Expression of transforming growth factors beta-1, beta 2 and beta 3 in human bladder carcinomas

We previously detected elevated transforming growth factor beta-1 (TGF-beta 1) serum levels in patients with invasive bladder carcinomas. In this study, we therefore investigated whether elevated serum levels correlate with enhanced TGF-P expression in human bladder tumours. mRNA levels of TGF-beta 1, -beta 2 and -beta 3 were reduced in bladder tumour tissue to 86%, 68% and 56%, respectively, of the levels in normal urothelium.
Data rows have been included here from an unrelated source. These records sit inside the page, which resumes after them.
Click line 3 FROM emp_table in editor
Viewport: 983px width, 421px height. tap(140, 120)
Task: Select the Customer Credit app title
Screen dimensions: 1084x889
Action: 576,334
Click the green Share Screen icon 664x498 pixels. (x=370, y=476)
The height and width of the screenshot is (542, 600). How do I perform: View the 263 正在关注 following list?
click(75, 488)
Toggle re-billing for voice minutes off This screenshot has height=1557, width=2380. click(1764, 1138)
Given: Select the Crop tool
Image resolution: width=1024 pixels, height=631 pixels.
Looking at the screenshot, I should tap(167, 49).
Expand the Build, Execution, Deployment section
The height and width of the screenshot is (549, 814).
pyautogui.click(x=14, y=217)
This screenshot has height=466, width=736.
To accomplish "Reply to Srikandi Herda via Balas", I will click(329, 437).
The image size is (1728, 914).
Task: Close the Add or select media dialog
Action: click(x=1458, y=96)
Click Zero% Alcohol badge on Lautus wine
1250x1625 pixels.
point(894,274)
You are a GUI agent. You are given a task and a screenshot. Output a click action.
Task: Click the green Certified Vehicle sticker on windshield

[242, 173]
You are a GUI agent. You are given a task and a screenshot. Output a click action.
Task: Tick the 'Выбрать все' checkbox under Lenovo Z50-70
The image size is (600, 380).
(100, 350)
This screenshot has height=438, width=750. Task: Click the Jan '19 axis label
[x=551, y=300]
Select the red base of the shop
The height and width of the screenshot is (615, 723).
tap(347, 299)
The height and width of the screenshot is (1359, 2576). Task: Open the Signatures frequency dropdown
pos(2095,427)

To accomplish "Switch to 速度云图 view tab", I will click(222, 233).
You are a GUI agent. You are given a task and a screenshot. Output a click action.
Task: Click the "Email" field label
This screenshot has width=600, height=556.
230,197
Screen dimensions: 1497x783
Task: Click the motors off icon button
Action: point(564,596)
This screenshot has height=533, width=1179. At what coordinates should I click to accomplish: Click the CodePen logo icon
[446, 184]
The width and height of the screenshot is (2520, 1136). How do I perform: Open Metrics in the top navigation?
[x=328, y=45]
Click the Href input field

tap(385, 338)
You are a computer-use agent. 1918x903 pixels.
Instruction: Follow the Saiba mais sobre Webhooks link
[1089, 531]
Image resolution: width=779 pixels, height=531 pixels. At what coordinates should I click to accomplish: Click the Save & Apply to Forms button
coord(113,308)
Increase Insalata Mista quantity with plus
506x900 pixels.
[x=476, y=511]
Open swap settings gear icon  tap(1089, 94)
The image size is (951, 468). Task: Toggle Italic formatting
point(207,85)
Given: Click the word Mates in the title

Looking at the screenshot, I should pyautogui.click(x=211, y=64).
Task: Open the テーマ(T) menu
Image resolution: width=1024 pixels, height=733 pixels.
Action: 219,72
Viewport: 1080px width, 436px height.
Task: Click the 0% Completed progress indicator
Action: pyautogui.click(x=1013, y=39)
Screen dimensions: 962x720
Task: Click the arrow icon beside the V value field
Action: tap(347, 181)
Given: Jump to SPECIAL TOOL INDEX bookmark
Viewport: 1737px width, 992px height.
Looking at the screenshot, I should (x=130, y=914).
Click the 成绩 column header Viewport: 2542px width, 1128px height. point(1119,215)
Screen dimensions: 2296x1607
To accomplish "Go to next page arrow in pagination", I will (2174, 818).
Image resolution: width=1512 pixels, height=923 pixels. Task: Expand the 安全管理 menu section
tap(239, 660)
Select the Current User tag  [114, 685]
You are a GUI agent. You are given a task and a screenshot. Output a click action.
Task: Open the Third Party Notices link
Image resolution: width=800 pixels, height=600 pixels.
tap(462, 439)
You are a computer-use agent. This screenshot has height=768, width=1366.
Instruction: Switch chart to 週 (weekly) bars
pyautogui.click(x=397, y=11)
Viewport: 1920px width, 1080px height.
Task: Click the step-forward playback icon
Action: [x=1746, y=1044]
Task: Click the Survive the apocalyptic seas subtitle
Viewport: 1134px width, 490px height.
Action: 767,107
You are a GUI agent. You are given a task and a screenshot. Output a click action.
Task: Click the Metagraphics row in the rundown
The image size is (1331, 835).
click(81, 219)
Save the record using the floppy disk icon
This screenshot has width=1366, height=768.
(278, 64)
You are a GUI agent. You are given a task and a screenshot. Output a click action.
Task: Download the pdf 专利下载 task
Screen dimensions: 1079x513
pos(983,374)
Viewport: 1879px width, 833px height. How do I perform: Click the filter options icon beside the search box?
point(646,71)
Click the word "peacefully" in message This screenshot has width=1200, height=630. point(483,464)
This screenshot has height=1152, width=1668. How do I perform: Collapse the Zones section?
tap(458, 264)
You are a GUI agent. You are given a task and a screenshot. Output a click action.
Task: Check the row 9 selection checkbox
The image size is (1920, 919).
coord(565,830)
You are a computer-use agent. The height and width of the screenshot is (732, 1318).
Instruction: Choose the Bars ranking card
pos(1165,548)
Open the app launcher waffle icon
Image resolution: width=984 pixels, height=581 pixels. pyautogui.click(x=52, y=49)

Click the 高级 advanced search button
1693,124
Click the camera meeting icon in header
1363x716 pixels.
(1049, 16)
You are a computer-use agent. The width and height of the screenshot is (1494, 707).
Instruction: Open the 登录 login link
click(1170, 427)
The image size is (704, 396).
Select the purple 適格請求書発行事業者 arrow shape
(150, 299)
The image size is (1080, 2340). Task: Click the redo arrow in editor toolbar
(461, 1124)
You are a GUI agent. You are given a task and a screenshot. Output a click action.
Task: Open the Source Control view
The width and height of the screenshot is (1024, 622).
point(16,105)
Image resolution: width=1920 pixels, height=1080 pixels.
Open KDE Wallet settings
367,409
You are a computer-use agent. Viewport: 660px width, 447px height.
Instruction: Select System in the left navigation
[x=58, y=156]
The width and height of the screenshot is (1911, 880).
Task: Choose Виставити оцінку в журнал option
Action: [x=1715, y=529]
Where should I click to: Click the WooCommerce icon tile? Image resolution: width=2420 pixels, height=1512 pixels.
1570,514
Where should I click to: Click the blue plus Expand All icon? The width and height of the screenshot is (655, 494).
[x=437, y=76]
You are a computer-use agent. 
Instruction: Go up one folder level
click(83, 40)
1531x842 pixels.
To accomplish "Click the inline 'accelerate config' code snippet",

On the other hand, TGF-beta 1 protein levels were found to be higher in superficial tumours (T-a-T-1) (mean level of 0.153 ng mg(-1)) and in invasive T-2/T-3 tumours (mean level of 0.104 ng mg(-1)) compared with normal urothelium (mean level of 0.065 ng mg(-1)). Invasive T, tumours, however, contained only low amounts of TGF-beta 1 (mean level of 0.02 ng mg(-1)). Neither in mean nor in individual patients were serum and tissue TGF-beta levels correlated with each other. Cell culture experiments on primary bladder cells revealed a 57% decrease in TGF-beta 1 mRNA levels in tumour compared with normal epithelial cells. Tumour epithelial cells contained about two times higher levels of TGF-beta 2 and TGF-beta 3 mRNA than normal epithelial cells. Fibroblasts expressed about the same amount of TGF-beta 1 or TGF-beta 2 as epithelial cells. Yet, fibroblasts released only 19% and 13% of the amount secreted by tumour epithelial cells into the supernatant. TGF-beta 3, on the other hand, was expressed by fibroblasts with higher levels than by epithelial cells. TGF-beta 1 was the predominent isoform in bladder tissue and cells at protein as well as on mRNA levels indicating that TGFs-beta 2 and -beta 3 are of minor importance in bladder cancer. In summary, there is a lack of correlation between TGF-beta serum levels and TGF-beta expression in tumour tissue in bladder cancer.